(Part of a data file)
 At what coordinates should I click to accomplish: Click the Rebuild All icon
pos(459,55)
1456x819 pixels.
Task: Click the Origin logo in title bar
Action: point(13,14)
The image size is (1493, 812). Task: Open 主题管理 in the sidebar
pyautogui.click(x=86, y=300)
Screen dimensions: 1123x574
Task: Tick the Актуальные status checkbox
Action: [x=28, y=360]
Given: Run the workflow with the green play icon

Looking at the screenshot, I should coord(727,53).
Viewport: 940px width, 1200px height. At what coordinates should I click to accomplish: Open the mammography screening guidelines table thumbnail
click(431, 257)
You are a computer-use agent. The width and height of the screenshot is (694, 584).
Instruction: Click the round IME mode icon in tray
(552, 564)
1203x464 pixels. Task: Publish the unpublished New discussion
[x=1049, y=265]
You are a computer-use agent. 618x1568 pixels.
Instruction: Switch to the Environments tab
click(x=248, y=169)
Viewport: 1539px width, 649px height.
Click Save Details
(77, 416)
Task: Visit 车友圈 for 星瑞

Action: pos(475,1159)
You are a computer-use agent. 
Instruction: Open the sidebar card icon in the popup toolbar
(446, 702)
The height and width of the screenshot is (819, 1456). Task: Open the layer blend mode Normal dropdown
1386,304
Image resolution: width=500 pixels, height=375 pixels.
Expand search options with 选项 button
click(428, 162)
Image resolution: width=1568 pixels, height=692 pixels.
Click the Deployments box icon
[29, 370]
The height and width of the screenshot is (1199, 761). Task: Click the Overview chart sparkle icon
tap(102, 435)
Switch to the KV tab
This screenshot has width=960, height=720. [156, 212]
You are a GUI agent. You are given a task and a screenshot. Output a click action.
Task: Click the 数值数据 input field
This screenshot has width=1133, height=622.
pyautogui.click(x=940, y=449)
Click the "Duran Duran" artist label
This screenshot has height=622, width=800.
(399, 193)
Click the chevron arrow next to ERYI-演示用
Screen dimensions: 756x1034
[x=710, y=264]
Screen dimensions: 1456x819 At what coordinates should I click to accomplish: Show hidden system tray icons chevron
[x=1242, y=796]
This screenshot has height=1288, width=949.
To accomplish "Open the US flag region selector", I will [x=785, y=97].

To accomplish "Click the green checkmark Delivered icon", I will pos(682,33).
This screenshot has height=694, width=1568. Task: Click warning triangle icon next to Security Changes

**STATED GOAL:** Write these rows out again, swapping every "computer-use agent" for "desktop assistant" and keeping everything else the same.

**SOLUTION TO THIS TASK:**
 At what coordinates should I click to accomplish: Click the Rebuild All icon
pos(459,55)
1456x819 pixels.
Task: Click the Origin logo in title bar
Action: point(13,14)
The image size is (1493, 812). Task: Open 主题管理 in the sidebar
pyautogui.click(x=86, y=300)
Screen dimensions: 1123x574
Task: Tick the Актуальные status checkbox
Action: [x=28, y=360]
Given: Run the workflow with the green play icon

Looking at the screenshot, I should coord(727,53).
Viewport: 940px width, 1200px height. At what coordinates should I click to accomplish: Open the mammography screening guidelines table thumbnail
click(431, 257)
You are a desktop assistant. The width and height of the screenshot is (694, 584).
Instruction: Click the round IME mode icon in tray
(552, 564)
1203x464 pixels. Task: Publish the unpublished New discussion
[x=1049, y=265]
You are a desktop assistant. 618x1568 pixels.
Instruction: Switch to the Environments tab
click(x=248, y=169)
Viewport: 1539px width, 649px height.
Click Save Details
(77, 416)
Task: Visit 车友圈 for 星瑞

Action: pos(475,1159)
You are a desktop assistant. 
Instruction: Open the sidebar card icon in the popup toolbar
(446, 702)
The height and width of the screenshot is (819, 1456). Task: Open the layer blend mode Normal dropdown
1386,304
Image resolution: width=500 pixels, height=375 pixels.
Expand search options with 选项 button
click(428, 162)
Image resolution: width=1568 pixels, height=692 pixels.
Click the Deployments box icon
[29, 370]
The height and width of the screenshot is (1199, 761). Task: Click the Overview chart sparkle icon
tap(102, 435)
Switch to the KV tab
This screenshot has width=960, height=720. [156, 212]
You are a GUI agent. You are given a task and a screenshot. Output a click action.
Task: Click the 数值数据 input field
This screenshot has width=1133, height=622.
pyautogui.click(x=940, y=449)
Click the "Duran Duran" artist label
This screenshot has height=622, width=800.
(399, 193)
Click the chevron arrow next to ERYI-演示用
Screen dimensions: 756x1034
[x=710, y=264]
Screen dimensions: 1456x819 At what coordinates should I click to accomplish: Show hidden system tray icons chevron
[x=1242, y=796]
This screenshot has height=1288, width=949.
To accomplish "Open the US flag region selector", I will [x=785, y=97].

To accomplish "Click the green checkmark Delivered icon", I will pos(682,33).
This screenshot has height=694, width=1568. Task: Click warning triangle icon next to Security Changes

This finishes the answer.